Sardonic Smile: Back to Myself
- Katerina Miller
- 19 hours ago
- 4 min read
This is a very important painting to me. With it, I’m coming back to myself as an artist.
I went through a long, honestly horrible period where I tried to fake it - painting things that meant nothing to me. I tried to make “beautiful” things, appealing things, things that could sell. It hurt me more than I expected. I tried to become something I’m not, and I could feel my whole personality shifting in a worse direction. None of those pretty paintings even sold - they’re generic, overpopulated, disgusting, dead. Indicium mali gustus in art. I even painted pet portraits. Thinking about that still makes me want to throw up.
With Sardonic Smile, I’m back. Back to something honest.


The Image
It’s an oil portrait of a human - I don’t even know if it’s male or female. I didn’t think about it that way. Now when I look at it, I catch myself thinking maybe I painted something like my animus in a Jungian sense… but I don’t want to make it too romantic. It feels more like something that just came out.
Rigid sardonic smile. Pale, luminous and almost angelic eyes. Water hemlock in the background. Skin disturbed, pierced with nails - some old and rusted, some fresh. Something contradicting existing at the same time.
Technique
Technically, I built it in a very classical way.
I started with a burnt umber grisaille to lock in the values first. After that, I went in with layers and layers of transparent glazes, slowly building depth and letting the light come through the paint. That’s where the luminosity comes from, especially in the skin and the eyes.

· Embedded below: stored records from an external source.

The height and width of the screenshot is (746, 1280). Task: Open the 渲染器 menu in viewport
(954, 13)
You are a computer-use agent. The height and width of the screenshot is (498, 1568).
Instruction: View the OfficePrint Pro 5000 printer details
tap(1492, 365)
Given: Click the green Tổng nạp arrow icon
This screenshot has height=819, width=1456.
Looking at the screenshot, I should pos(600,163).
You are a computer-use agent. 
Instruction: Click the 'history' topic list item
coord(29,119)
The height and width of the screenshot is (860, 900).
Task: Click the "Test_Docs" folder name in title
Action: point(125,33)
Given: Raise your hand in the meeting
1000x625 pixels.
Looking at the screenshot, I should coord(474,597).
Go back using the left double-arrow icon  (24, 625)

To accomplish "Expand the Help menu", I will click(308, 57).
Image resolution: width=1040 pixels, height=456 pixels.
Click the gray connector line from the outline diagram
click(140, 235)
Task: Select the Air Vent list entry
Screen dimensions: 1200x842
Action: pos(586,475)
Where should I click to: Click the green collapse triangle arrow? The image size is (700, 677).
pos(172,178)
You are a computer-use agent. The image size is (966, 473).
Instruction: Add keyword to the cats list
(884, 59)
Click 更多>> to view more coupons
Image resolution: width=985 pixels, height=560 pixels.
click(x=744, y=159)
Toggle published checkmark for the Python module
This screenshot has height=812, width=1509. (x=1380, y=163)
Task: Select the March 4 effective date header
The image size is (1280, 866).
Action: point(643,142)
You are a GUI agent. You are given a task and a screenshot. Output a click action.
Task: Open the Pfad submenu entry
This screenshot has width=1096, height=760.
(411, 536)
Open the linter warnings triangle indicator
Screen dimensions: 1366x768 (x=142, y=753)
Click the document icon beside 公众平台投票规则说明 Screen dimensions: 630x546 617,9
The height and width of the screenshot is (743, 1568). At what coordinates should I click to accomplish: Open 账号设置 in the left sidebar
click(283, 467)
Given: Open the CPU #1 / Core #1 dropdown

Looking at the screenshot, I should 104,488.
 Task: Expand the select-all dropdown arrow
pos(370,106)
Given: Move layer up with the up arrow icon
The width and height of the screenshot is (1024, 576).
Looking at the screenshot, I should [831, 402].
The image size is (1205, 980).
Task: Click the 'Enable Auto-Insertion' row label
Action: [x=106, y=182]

I also played a lot with different mediums to push texture. The wounds are glossy, almost sickly wet. The rusty nails are dry, matte, chalky, almost dead. I wanted that contrast - not just visually, but physically.
Why Hemlock, Why Nails
The idea actually started very simply, like a scientific curiosity.
Water hemlock is one of the most toxic plants and it can grow anywhere, quietly. Its poison - cicutoxin - attacks the central nervous system. It basically removes the body’s ability to control muscle activity. The result is muscles locking, violent seizures, the body going into complete tension, and eventually death.
Tetanus does something similar but through bacteria - Clostridium tetani. It usually enters through wounds, historically associated with rusty nails. The toxin blocks inhibitory signals in the nervous system, so muscles contract and can’t relax.
That’s where the “sardonic smile” comes from - Risus Sardonicus. A forced, rigid grin that has nothing to do with happiness.
That contradiction stuck with me. A smile that is not a smile.
I also had this childhood fear of rusty nails. When this idea came back to me years later, I literally wanted to redo my tetanus shot immediately.
How It Changed While Painting
At first, the idea was very simple. I just wanted to show the effect - the smile - and maybe put the hemlock plant in the background, add a few rusty nails to make the background more interesting.
But once I started painting, new addition came to me - I started putting the nails into the flesh. Not as a symbol at first, just as an action. I wanted you to feel it - the moment the nail goes in, the swelling, the infection, the way rust and skin almost become one. And the inevitability itself.
Then came the idea of nails coming out from inside the body. Those are different. They feel alive in a different way - pressure, movement, blood pushing out. The wounds are fresh, almost pulsing.
At that point, it stopped being just about a “scientific fact.”
What It Became
This is what always happens to me.
I start with something small - something that just catches my attention. But during the process, the painting starts teaching me something I didn’t consciously put there.
Now I look at it and I’m asking myself:
Is it me? Is it some inner figure? Is it something buried deeper?
Are the rusty nails things forced into us from the outside - expectations, pressure, чужое? And the ones coming out - are they things that were always inside, just finally breaking through?
And that smile… what is it?
Is it pain? Control? A body betraying itself? Or something else entirely?
Why This Matters
I didn’t sit down with a “message.” I was just fascinated by a disturbing fact and a phrase - its majesty Sardonic Smile. (Oh man, I love the way it sounds and the way it is written.. I am always hungry for languages.)
But the meaning showed up anyway.
That’s how I understood something very simple: I have to create my own work. Not trendy things, not “what sells,” not what looks right.
Because when I fake it, I hate it. And when I follow something that actually disturbs or pulls me in, the painting becomes smarter than me.
And that’s the only kind of painting I want to make.